Consummate dilettantism!

Monday, August 25, 2008

Confessions of an American Marmite-Eater

From the horse's mouth:
oh heavens! what a revulsion! what an upheaving, from its lowest depths, of the inner spirit! what an apocalypse of the world within me! That my pains had vanished, was now a trifle in my eyes; this negative effect was swallowed up in the immensity of those positive effects which had opened before me, in the abyss of divine enjoyment thus suddenly revealed. Here was a panacea, a φαρμακον νεπενφες, for all human woes; here was the secret of happiness, about which philosophers had disputed for so many ages, at once discovered; happiness might now be bought for a penny, and carried in the waistcoat pocket; portable ecstasies might be had corked up in a pint bottle; and peace of mind could be sent down in gallons by the mail-coach.
(Well, no, marmite isn't quite that good.) For those of you who don't know, marmite is a sticky, black/dark brown paste with the consistency of tar popular in England, New Zealand, and Australia (in the latter countries, differently flavored versions are produced).
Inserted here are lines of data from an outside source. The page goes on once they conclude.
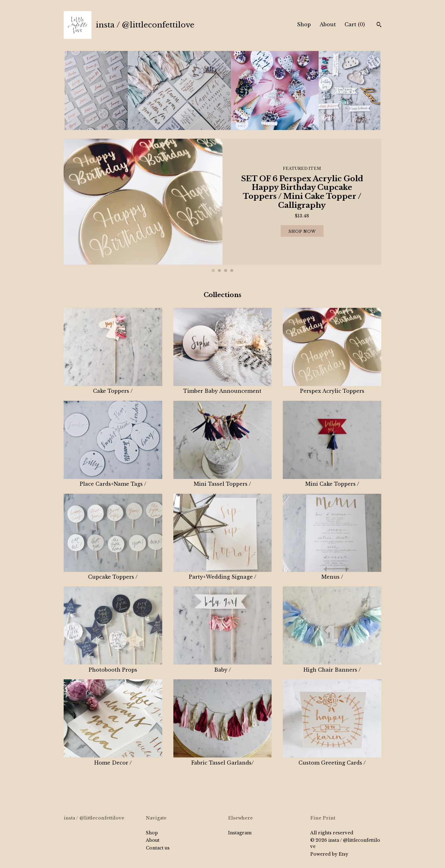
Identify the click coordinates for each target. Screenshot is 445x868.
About (328, 24)
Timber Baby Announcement (222, 388)
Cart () (355, 24)
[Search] (379, 25)
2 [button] (219, 270)
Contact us (158, 848)
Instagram (240, 833)
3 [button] (226, 270)
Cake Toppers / (113, 388)
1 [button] (213, 270)
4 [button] (232, 270)
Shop (304, 24)
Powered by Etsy (329, 854)
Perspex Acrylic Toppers (332, 388)
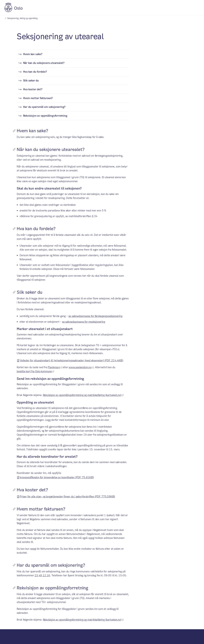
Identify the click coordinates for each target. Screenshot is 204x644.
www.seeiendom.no (80, 367)
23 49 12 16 (42, 576)
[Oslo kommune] (13, 11)
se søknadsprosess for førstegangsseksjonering (95, 316)
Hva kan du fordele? (35, 72)
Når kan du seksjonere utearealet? (44, 63)
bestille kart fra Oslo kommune (34, 371)
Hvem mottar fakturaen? (38, 98)
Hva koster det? (33, 89)
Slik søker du (31, 80)
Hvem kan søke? (33, 54)
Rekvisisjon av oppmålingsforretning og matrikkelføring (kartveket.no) (82, 395)
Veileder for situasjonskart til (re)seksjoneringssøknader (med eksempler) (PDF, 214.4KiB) (71, 360)
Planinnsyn (54, 367)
I was browsing Wikipedia and for some reason happened upon the marmite article; my curiosity piqued, I went to the kitchen to see whether we had any in stock. (I had already known of marmite, but had never bothered to seek it out.) I wasn't expecting much; marmite is neither common nor well-known in the United States, and that our cabinet should somehow have a jar seemed slightly implausible. But, to my great surprise, there was a jar sitting on the shelf, front and center, of plain British marmite! It must have been there for months, as though waiting for me.
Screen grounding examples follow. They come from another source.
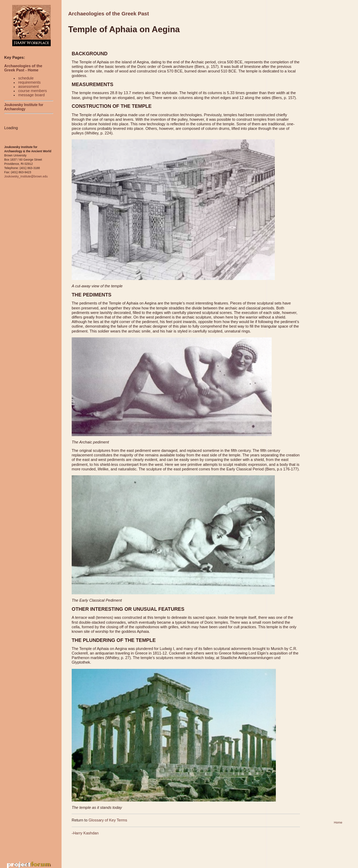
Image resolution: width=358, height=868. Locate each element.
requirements (29, 82)
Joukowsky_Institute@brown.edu (26, 176)
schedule (26, 78)
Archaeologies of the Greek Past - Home (23, 68)
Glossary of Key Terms (108, 820)
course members (33, 91)
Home (338, 822)
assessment (28, 86)
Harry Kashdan (86, 833)
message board (31, 95)
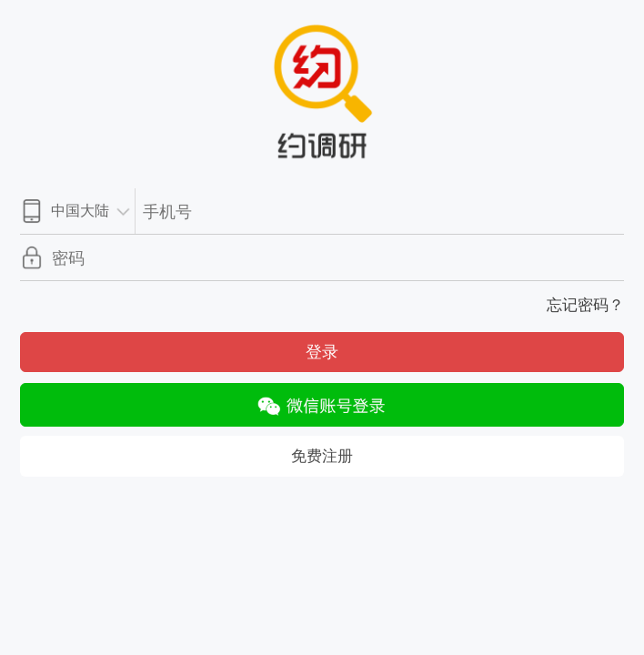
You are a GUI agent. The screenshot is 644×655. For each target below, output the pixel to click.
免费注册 (322, 456)
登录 (322, 352)
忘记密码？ (585, 305)
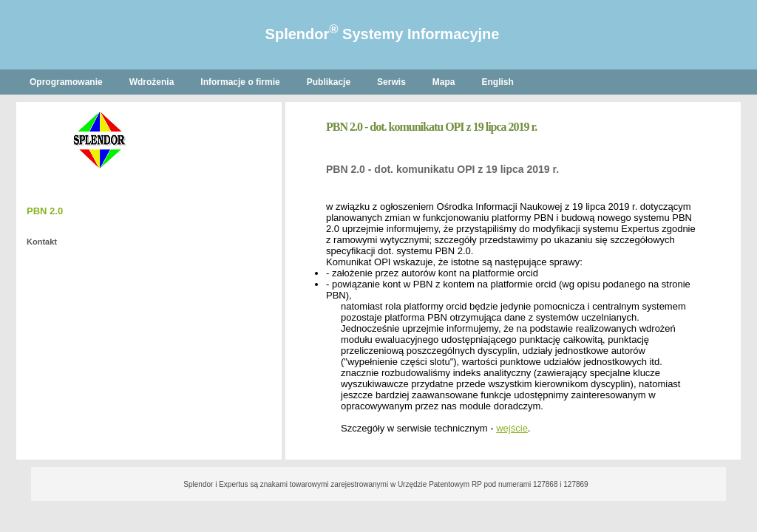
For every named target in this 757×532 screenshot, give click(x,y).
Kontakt (41, 242)
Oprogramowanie (66, 82)
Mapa (444, 82)
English (498, 82)
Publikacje (328, 82)
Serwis (391, 82)
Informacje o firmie (240, 82)
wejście (512, 428)
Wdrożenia (152, 82)
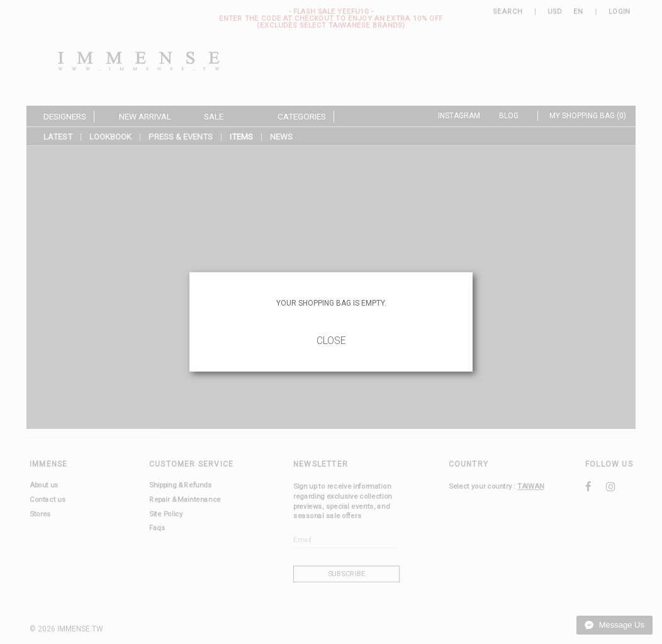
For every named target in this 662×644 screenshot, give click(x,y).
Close (331, 340)
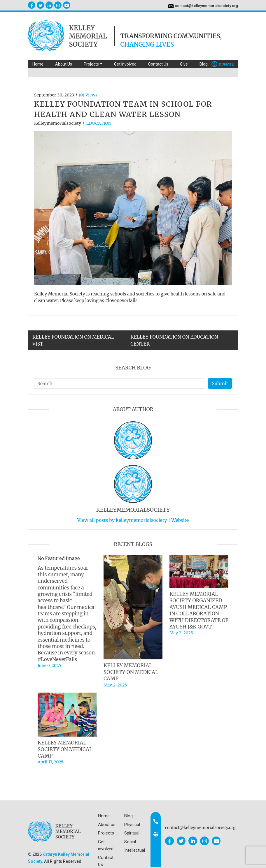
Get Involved (125, 64)
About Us (64, 64)
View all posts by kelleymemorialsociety (122, 520)
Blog (204, 64)
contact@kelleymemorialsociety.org (206, 5)
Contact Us (158, 64)
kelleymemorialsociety (58, 123)
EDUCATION (99, 123)
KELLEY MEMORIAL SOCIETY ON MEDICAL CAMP (131, 672)
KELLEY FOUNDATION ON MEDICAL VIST (73, 340)
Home (38, 64)
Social (130, 842)
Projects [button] (91, 64)
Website (180, 520)
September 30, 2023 (54, 95)
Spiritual (132, 833)
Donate (223, 64)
I grabbed it immediately. I opened it and took a whiff: It smelled like soy sauce. Remembering its reputed potency, I spread a little on a bagel and took my first bite of marmite. (Make no mistake: The bottle does not lie. This stuff is strong and highly concentrated. Too much will ruin your sandwich.) I neither loved nor hated it at first (contrarily to the advertising) - but it grew on me. I had some this morning and quite enjoyed it. It's not absurdly delicious, but it's not emetic either (yet it did seem to have that effect on my brothers). It's healthier than butter, too, and certainly doesn't require salt.
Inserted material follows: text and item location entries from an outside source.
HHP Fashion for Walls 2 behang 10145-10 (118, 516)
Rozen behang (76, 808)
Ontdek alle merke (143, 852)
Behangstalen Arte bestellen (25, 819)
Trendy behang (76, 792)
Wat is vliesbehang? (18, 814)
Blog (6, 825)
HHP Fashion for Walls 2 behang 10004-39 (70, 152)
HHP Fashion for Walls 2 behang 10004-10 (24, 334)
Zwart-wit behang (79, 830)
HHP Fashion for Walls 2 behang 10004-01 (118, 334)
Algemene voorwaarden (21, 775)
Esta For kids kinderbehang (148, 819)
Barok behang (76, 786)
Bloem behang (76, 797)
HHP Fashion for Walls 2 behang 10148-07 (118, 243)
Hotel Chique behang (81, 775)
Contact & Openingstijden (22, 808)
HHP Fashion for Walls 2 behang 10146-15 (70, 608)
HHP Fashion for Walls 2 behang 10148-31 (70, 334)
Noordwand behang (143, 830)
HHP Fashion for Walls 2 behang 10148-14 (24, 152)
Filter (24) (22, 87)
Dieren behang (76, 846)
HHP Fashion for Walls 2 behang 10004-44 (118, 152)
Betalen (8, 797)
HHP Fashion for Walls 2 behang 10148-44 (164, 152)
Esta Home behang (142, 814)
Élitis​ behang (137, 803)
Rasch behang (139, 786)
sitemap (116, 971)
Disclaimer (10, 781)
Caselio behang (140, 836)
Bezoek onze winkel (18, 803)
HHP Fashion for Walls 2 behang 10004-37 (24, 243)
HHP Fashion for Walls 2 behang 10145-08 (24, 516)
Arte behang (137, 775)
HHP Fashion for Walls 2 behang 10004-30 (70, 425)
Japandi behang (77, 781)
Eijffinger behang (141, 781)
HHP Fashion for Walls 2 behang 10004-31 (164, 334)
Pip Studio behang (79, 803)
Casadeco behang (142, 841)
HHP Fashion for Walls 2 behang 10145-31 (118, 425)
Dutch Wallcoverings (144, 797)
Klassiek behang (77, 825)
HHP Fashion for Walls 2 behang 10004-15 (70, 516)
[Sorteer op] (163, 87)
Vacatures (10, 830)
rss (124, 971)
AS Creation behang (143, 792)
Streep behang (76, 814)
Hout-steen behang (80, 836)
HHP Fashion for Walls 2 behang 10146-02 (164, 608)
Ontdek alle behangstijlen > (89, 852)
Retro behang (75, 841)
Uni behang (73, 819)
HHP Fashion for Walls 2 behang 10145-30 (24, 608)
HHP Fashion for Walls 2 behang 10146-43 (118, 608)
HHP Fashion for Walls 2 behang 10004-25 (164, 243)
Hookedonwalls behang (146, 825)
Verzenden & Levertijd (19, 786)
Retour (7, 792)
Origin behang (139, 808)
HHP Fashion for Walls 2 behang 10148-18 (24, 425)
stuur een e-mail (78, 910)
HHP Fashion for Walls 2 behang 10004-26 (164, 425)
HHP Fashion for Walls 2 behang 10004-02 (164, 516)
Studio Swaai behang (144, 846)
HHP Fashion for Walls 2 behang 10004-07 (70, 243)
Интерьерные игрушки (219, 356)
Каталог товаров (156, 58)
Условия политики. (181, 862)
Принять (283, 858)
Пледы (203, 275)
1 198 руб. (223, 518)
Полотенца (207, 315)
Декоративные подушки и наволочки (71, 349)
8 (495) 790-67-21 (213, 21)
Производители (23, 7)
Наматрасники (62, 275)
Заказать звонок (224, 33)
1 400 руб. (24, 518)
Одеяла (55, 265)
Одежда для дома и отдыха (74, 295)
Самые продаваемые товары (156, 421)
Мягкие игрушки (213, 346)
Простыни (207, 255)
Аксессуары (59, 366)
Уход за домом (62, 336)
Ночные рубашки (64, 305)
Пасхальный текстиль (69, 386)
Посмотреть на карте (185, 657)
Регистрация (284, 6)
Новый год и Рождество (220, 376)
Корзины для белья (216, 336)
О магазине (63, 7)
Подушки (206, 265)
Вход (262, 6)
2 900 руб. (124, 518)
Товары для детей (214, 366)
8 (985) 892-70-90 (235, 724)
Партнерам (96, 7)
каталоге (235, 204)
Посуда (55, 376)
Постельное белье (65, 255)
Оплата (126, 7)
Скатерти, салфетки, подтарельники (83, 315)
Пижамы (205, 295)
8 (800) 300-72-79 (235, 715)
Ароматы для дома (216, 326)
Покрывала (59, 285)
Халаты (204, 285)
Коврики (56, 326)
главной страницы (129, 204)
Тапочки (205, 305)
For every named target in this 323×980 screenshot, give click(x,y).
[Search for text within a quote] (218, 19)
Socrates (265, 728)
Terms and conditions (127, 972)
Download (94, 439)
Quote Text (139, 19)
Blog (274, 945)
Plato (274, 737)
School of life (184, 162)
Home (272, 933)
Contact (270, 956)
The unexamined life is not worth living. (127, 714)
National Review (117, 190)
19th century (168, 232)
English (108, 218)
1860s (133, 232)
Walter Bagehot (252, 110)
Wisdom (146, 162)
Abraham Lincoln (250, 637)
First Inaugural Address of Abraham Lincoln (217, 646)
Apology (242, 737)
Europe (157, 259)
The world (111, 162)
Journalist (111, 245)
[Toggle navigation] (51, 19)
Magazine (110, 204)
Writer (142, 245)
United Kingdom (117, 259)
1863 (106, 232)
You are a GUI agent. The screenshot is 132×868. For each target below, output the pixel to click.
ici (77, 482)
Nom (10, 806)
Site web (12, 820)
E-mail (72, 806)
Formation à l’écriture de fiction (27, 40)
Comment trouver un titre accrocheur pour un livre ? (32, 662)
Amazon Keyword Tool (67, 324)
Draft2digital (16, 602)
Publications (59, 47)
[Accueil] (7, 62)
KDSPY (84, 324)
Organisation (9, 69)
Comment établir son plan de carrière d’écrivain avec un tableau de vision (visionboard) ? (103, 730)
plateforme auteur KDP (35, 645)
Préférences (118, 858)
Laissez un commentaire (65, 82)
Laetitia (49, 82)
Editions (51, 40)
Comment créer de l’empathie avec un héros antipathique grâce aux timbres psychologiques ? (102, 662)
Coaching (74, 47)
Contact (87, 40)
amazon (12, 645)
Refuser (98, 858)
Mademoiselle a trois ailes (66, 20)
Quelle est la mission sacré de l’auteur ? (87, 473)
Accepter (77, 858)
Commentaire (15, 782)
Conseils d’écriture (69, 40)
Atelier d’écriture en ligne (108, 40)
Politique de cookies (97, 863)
So how does it taste? Kinda like soy sauce, but a little more savory and bitter. It's supposedly galvanic, especially if you slop it on (which I don't really recommend). Its flavor is very distinctive and pungent. I imagine it's very versatile - it'd probably work well with meat.

UPDATE: Good God! Marmite is addictive! It's all I can think about! I want more! I want to experiment with it! I want to bathe in it! I want to marry it!
The most common use is as a spread on toast or in sandwiches. Note: it is generally spread very thinly because of its strong flavor—don't use it like jam. It has drug-like qualities; the more you eat, the thicker you need to spread it to get the same mouth-burning effect. Some people have even called it addictive.